TBM患者MR检查多以颅内多发结节病灶为最常见的表现,还可累及软脑膜、蛛网膜、硬脑膜,病变以集中分布或局限于部分脑池、脑沟内为主,常见的头颅影像学表现为脑积液和基底脑膜增强,且59.5%~90.3%的TBM 患者存在脑积液[10,15],脑积液的存在与疗效不佳密切相关[16]。本研究显示,66例行MR检查的TBM并发颅神经损伤患者,MR增强扫描的异常发现率为86.4%,提示疑诊为TBM的患者应常规行MR增强扫描,对其诊断有重要参考意义;MR异常表现多见颅内多发结节病灶(36.8%),与何约明等[17]的报道相似。

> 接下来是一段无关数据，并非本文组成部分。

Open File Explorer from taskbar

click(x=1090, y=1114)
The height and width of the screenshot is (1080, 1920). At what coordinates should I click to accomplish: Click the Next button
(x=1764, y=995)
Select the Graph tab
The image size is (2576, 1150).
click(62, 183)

头颅MR增强扫描还可发现颅神经损伤相应的颅神经炎表现,如视神经受累,主要表现为视交叉边缘模糊或与病变界限欠清晰,增强扫描可见强化[18],对疗效观察和预后评估具有重要价值。但本组并发颅神经损伤患者中头颅MR扫描时脑积液及视神经炎表现的发生率并不高,仅2例发现视神经增粗并强化、6例脑积液。一方面可能与患者的头颅MR检查在疾病初期进行,而随着疾病进展,脑膜逐渐增厚,脑积液才会逐渐加重而显现出来有关;还可能与本研究为回顾性分析,部分患者在初期诊断时并未关注颅神经损伤的情况而存在漏诊。本研究未对无颅神经损伤的TBM患者颅脑MRI表现进行比较分析,留待在以后的研究中做进一步探讨。

糖皮质激素具有抗炎、降低血管通透性、减轻脑水肿等作用。在过去的数十年中,国内外许多研究探讨了糖皮质激素在辅助治疗TBM中的作用,发现在抗结核治疗过程中使用糖皮质激素虽然可以降低TBM患者的死亡率,但并不能减轻TBM所引起的神经损伤,如听力丧失等[19-21]。本组并发颅神经损伤患者在2个月随访时69例患者的颅神经损伤基本恢复,其中59例(81.9%)患者在抗结核药物治疗的过程中应用了糖皮质激素,但仍有2例患者遗留有后遗症。提示颅神经损伤虽为可逆性改变,糖皮质激素的抗炎、减轻水肿等作用也能够在颅神经损伤的恢复中起到一定的作用,但其作用的大小及相关机制尚不完全明确,需进行更大规模的研究以进一步证实。

综上所述,TBM患者并发颅神经损伤并不少见,但误诊率较高,如不能及时诊断及治疗则易出现意识障碍等危急情况,有效的抗结核药物治疗可使大多数颅神经损伤患者得到恢复。因此,探索敏感度更高、更快速的检测方法对TBM的诊断非常重要,临床医生也应重视TBM患者中并发颅神经损伤的发生,以减少后遗症的发生。